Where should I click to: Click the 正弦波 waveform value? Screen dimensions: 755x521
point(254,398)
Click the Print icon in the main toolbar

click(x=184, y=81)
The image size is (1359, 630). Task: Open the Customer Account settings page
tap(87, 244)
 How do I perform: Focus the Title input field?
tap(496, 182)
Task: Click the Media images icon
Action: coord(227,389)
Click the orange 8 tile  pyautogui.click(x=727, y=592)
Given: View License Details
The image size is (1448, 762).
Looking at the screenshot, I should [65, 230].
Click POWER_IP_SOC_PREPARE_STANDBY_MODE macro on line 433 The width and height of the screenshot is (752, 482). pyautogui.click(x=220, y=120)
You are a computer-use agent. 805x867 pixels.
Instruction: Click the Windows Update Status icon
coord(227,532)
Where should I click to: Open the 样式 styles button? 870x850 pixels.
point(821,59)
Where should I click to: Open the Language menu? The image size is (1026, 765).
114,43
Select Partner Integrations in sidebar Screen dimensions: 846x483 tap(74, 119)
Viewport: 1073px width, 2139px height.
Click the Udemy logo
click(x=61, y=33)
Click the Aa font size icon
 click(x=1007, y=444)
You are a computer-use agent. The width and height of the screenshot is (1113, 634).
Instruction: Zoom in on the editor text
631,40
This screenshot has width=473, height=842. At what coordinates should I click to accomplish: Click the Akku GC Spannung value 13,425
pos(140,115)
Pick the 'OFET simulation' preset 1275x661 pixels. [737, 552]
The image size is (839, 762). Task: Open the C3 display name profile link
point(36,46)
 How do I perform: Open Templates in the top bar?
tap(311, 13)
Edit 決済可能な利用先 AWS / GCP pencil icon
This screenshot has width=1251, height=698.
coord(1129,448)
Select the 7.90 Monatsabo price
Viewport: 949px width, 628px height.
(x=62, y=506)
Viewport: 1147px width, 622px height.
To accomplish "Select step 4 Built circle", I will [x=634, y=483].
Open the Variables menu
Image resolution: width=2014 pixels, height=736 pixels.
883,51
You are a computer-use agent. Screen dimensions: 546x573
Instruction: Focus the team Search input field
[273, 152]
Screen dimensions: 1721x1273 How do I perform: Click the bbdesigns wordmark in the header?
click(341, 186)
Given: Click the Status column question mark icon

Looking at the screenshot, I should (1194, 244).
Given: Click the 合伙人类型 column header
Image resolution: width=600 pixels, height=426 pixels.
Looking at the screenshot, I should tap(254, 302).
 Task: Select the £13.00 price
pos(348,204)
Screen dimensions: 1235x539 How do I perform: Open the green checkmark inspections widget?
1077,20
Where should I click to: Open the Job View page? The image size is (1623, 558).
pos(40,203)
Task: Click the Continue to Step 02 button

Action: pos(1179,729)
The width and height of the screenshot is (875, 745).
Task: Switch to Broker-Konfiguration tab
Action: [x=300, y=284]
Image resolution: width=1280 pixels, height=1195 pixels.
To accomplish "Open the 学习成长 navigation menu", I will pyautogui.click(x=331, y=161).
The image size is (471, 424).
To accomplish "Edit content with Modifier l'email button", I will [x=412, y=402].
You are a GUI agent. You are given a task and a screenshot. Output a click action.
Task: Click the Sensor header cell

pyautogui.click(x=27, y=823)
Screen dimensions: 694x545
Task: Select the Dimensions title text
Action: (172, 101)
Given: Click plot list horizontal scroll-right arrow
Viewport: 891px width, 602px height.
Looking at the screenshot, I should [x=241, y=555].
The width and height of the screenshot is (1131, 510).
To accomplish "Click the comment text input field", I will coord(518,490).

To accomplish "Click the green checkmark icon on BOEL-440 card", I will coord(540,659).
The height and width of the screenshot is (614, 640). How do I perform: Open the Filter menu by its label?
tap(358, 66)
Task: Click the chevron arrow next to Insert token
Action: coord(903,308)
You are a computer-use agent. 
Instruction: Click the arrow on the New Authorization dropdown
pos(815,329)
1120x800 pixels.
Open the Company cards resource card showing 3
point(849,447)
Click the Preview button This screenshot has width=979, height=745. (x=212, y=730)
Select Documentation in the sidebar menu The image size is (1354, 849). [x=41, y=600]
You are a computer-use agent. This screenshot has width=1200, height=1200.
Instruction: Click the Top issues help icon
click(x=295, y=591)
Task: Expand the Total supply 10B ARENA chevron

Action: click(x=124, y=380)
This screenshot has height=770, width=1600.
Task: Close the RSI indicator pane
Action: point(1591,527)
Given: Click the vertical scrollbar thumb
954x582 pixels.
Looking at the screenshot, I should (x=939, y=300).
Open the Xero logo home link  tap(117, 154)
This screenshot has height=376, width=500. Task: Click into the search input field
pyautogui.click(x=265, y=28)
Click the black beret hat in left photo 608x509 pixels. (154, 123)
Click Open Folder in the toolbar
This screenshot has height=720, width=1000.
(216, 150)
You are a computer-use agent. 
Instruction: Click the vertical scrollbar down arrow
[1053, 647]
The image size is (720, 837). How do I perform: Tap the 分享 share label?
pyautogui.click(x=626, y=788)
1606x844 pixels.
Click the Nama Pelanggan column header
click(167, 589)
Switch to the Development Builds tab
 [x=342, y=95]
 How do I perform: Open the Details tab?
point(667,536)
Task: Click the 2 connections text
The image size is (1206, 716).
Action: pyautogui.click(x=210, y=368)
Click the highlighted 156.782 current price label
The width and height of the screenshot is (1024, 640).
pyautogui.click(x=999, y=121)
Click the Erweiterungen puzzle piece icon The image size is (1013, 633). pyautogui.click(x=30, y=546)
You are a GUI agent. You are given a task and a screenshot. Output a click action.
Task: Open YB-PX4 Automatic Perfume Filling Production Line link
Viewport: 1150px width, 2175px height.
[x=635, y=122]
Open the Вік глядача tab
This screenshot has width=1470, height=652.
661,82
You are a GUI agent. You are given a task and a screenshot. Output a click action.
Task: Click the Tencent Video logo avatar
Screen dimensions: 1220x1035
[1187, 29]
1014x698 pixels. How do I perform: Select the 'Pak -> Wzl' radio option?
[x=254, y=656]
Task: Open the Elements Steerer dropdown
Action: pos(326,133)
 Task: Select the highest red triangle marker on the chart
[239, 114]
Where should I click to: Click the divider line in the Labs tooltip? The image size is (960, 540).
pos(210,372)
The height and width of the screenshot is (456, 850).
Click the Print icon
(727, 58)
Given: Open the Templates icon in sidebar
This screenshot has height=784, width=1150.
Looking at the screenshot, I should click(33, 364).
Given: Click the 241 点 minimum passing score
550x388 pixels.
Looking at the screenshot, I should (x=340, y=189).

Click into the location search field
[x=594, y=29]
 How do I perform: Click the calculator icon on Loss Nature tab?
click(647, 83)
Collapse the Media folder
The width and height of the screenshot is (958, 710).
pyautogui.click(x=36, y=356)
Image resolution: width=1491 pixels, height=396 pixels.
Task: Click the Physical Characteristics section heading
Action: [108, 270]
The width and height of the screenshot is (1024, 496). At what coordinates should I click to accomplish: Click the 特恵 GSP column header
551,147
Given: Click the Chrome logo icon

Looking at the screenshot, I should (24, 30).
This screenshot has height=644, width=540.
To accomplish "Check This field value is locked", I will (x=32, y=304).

===============

About this task: Every line holding the word "sidebar" should be copied out of the material.

Your response:
Select Partner Integrations in sidebar Screen dimensions: 846x483 tap(74, 119)
Select Documentation in the sidebar menu The image size is (1354, 849). [x=41, y=600]
Given: Open the Templates icon in sidebar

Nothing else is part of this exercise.